Step 3: Expressing your need
Simply state what happened – objectively and without judgement!
Express your feelings – say what upsets you!
Express your needs – say what is essential for you!
Everybody of us is different. And this is why everybody has got different needs and wants. And that is okay! But whenever we meet other people, we need to tell them what it is that is important for us – that means, what we personally need.
What and How?
Just like before, it is crucial that we don’t point with our fingers at our opponents. Again, compare sentence A with sentence B:
A: “You never give me time!”
B: “I really need a lot of time for myself these days.”
Again, sentence B is a lot better – as we “tone it down” and open the room for common empathy. This is not easy! We are always faster at finding flaws with our “opponents” rather than being aware of our own needs. But this is very important – otherwise the two of you won’t be able to find a good compromise at the end.
Example: Expressing needs
“You’ve won 10 matches in a row now, and it makes me feel insecure about myself. I’m in dire need to experience some success. Therefore, I urgently need you to let me win the next one.”

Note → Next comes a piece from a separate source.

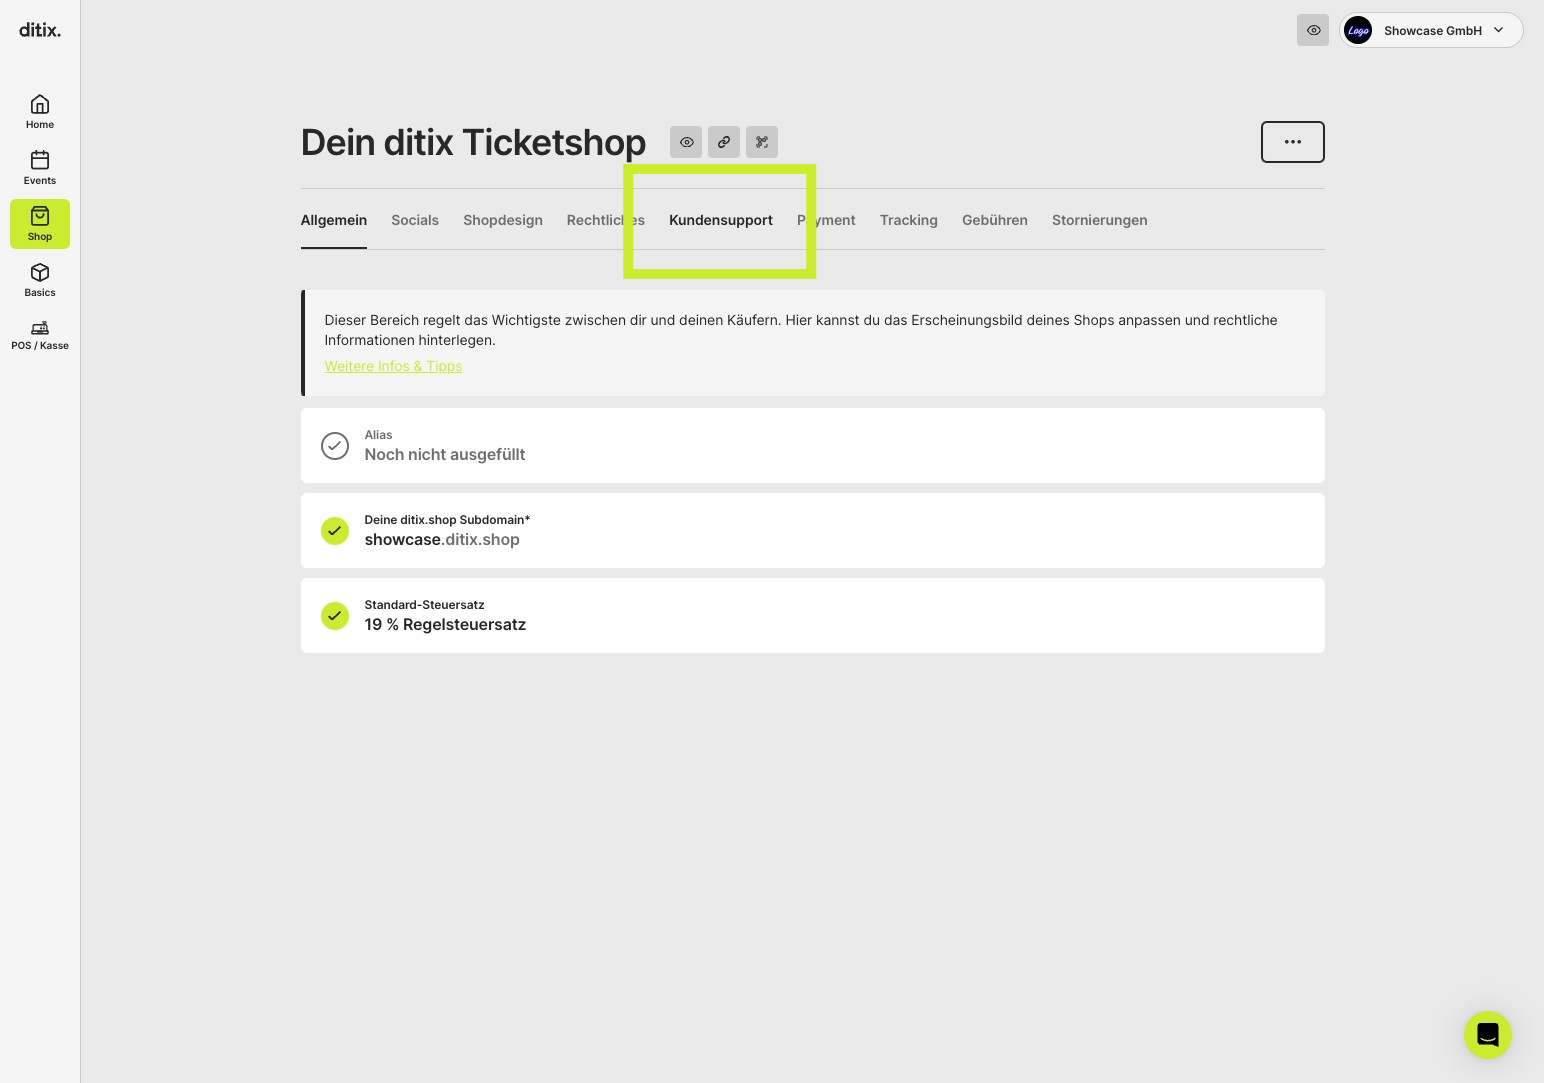Click the ditix logo
Viewport: 1544px width, 1083px height.
pos(40,30)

Useful vocabulary and phrases
Instead of a long list of adjectives, here are some needs that people in friendships might have. (You can ask yourself, which of these are most important to you.)
Friendship needs and skills
- Receiving and giving compliments
- Sharing time and emotions
- Cheering someone up when they are down
- Standing up for each other
- Helping each other when in need
- Being able to admit one’s mistakes
- Telling the truth to each other
- Respecting each other’s needs and wants
- Listening to each other without interrupting one another
- Not gossiping about each other
- Being thoughtful
Revision: want / need + personal pronoun + to-infinitive
In phrases like this, the construction “want / need + personal pronoun + to-infinitive” can be very helpful, such as in:
- I need you to be there for me.
- I want us to always tell each other the truth.
- You want me to spend more time with you, is that what you want to say?
What are the needs your person wants to express? How does he or she do it? Again, come up with a few sentences, and add them up to the ones of the previous steps.